Work task:
Could you write out the whole listing exactly as it appears?
- Opening Delimiter -
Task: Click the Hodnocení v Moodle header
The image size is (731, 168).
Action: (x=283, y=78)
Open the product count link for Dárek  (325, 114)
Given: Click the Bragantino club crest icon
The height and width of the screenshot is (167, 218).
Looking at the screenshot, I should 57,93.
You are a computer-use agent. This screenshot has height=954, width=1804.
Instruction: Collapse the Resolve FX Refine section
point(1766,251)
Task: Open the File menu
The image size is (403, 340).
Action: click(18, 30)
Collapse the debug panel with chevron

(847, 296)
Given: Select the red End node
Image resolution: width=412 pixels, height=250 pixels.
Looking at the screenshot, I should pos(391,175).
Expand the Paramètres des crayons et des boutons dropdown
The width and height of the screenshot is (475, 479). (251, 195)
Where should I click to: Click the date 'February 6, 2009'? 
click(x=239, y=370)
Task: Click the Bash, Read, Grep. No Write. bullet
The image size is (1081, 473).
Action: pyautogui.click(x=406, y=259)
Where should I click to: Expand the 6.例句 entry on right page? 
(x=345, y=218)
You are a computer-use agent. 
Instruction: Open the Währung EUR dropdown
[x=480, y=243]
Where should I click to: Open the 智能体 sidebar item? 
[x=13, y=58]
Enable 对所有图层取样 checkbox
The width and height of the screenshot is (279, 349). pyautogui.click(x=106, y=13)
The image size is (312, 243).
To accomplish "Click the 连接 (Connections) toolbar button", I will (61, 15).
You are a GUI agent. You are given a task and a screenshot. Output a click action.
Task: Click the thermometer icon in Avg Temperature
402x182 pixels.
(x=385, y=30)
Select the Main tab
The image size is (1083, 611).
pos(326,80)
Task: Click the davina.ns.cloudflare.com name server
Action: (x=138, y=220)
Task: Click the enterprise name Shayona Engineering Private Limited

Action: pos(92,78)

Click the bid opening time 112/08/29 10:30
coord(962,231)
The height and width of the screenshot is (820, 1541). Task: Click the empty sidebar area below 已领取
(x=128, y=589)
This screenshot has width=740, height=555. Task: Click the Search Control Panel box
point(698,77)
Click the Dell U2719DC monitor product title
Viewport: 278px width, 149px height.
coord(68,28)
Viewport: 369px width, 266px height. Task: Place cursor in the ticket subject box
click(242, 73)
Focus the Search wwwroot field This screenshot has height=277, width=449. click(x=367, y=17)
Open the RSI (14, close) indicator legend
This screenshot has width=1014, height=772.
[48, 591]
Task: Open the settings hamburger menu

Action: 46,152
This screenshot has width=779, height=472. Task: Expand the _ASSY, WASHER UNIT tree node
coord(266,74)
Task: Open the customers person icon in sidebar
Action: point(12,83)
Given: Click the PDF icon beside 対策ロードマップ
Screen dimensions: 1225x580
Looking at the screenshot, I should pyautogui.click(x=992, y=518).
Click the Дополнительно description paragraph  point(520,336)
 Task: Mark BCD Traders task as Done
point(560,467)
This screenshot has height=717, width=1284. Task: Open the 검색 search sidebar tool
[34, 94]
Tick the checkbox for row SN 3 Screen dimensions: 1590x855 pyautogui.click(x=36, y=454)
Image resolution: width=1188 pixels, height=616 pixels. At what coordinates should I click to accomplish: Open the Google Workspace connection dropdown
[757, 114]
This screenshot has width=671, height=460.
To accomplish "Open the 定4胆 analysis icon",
- Closing Delimiter -
Response to this exercise:
Task: Click the Hodnocení v Moodle header
The image size is (731, 168).
Action: (x=283, y=78)
Open the product count link for Dárek  (325, 114)
Given: Click the Bragantino club crest icon
The height and width of the screenshot is (167, 218).
Looking at the screenshot, I should 57,93.
You are a computer-use agent. This screenshot has height=954, width=1804.
Instruction: Collapse the Resolve FX Refine section
point(1766,251)
Task: Open the File menu
The image size is (403, 340).
Action: click(18, 30)
Collapse the debug panel with chevron

(847, 296)
Given: Select the red End node
Image resolution: width=412 pixels, height=250 pixels.
Looking at the screenshot, I should pos(391,175).
Expand the Paramètres des crayons et des boutons dropdown
The width and height of the screenshot is (475, 479). (251, 195)
Where should I click to: Click the date 'February 6, 2009'? 
click(x=239, y=370)
Task: Click the Bash, Read, Grep. No Write. bullet
The image size is (1081, 473).
Action: pyautogui.click(x=406, y=259)
Where should I click to: Expand the 6.例句 entry on right page? 
(x=345, y=218)
You are a computer-use agent. 
Instruction: Open the Währung EUR dropdown
[x=480, y=243]
Where should I click to: Open the 智能体 sidebar item? 
[x=13, y=58]
Enable 对所有图层取样 checkbox
The width and height of the screenshot is (279, 349). pyautogui.click(x=106, y=13)
The image size is (312, 243).
To accomplish "Click the 连接 (Connections) toolbar button", I will (61, 15).
You are a GUI agent. You are given a task and a screenshot. Output a click action.
Task: Click the thermometer icon in Avg Temperature
402x182 pixels.
(x=385, y=30)
Select the Main tab
The image size is (1083, 611).
pos(326,80)
Task: Click the davina.ns.cloudflare.com name server
Action: (x=138, y=220)
Task: Click the enterprise name Shayona Engineering Private Limited

Action: pos(92,78)

Click the bid opening time 112/08/29 10:30
coord(962,231)
The height and width of the screenshot is (820, 1541). Task: Click the empty sidebar area below 已领取
(x=128, y=589)
This screenshot has width=740, height=555. Task: Click the Search Control Panel box
point(698,77)
Click the Dell U2719DC monitor product title
Viewport: 278px width, 149px height.
coord(68,28)
Viewport: 369px width, 266px height. Task: Place cursor in the ticket subject box
click(242, 73)
Focus the Search wwwroot field This screenshot has height=277, width=449. click(x=367, y=17)
Open the RSI (14, close) indicator legend
This screenshot has width=1014, height=772.
[48, 591]
Task: Open the settings hamburger menu

Action: 46,152
This screenshot has width=779, height=472. Task: Expand the _ASSY, WASHER UNIT tree node
coord(266,74)
Task: Open the customers person icon in sidebar
Action: point(12,83)
Given: Click the PDF icon beside 対策ロードマップ
Screen dimensions: 1225x580
Looking at the screenshot, I should pyautogui.click(x=992, y=518).
Click the Дополнительно description paragraph  point(520,336)
 Task: Mark BCD Traders task as Done
point(560,467)
This screenshot has height=717, width=1284. Task: Open the 검색 search sidebar tool
[34, 94]
Tick the checkbox for row SN 3 Screen dimensions: 1590x855 pyautogui.click(x=36, y=454)
Image resolution: width=1188 pixels, height=616 pixels. At what coordinates should I click to accomplish: Open the Google Workspace connection dropdown
[757, 114]
This screenshot has width=671, height=460.
To accomplish "Open the 定4胆 analysis icon",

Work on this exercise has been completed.